As it turned out, smallpox vaccination as practiced in the Victorian period could indeed be dangerous, although nothing like as dangerous as the anti-vaccinationists claimed. Unsterilised lancets could pass on deadly bacterial infections and spread blood-borne diseases like syphilis, as one doctor discovered when he deliberately injected himself with lymph from syphilitic children, hoping to demonstrate that it was impossible to communicate the disease that way. Similarly, initial claims that vaccination conferred lifetime immunity were strongly defended but turned out to be false. The reluctance of medical authorities to acknowledge these matters was highly damaging, gifting anti-vaccinationists with a propaganda victory and setting back the cause of safe vaccination.
All of this underlines the importance of openness and transparency in vaccine science. Proponents of smallpox vaccination were understandably enthusiastic about a procedure that promised to eradicate a terrible disease that is estimated to have killed 300 million people in the twentieth century alone, but this led them to ignore evidence of its dangers. There was no organised conspiracy behind this, as anti-vaccinators claimed, rather it was the result of confirmation bias and groupthink which all of us are susceptible to and which the rigors of the scientific method are supposed to guard against.

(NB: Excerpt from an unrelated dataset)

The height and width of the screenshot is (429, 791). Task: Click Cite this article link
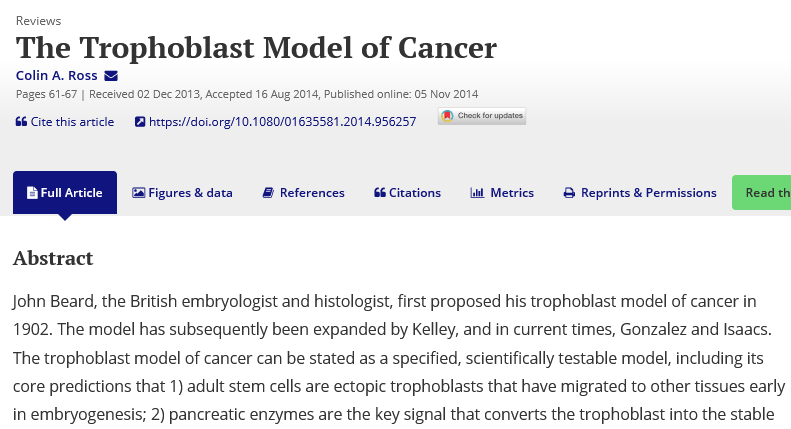click(x=72, y=122)
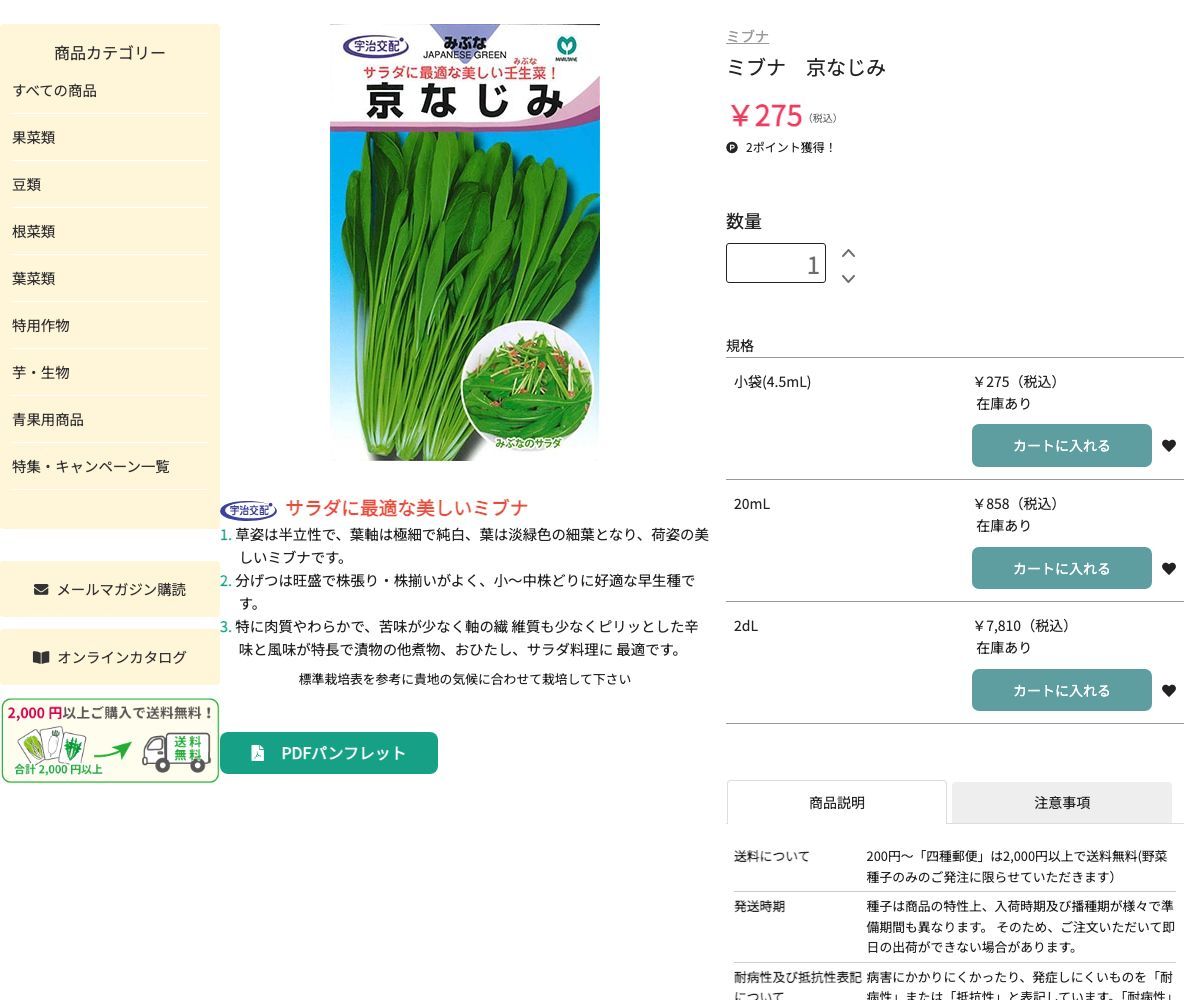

The other lesson is that anti-vaccination movements have not always been fringe groups. When it is made compulsory, vaccination has the potential to provoke large-scale opposition. In the face of this opposition, vaccination legislation was amended in 1898 to allow exemptions to parents who were ‘conscientious objectors’ – the first use of this concept in law – and this exemption was expanded in 1907. This effectively marked the end of compulsory vaccination, and the movement went into abeyance. Opposition to compulsory smallpox vaccination was not only a popular cause, it was also ultimately successful.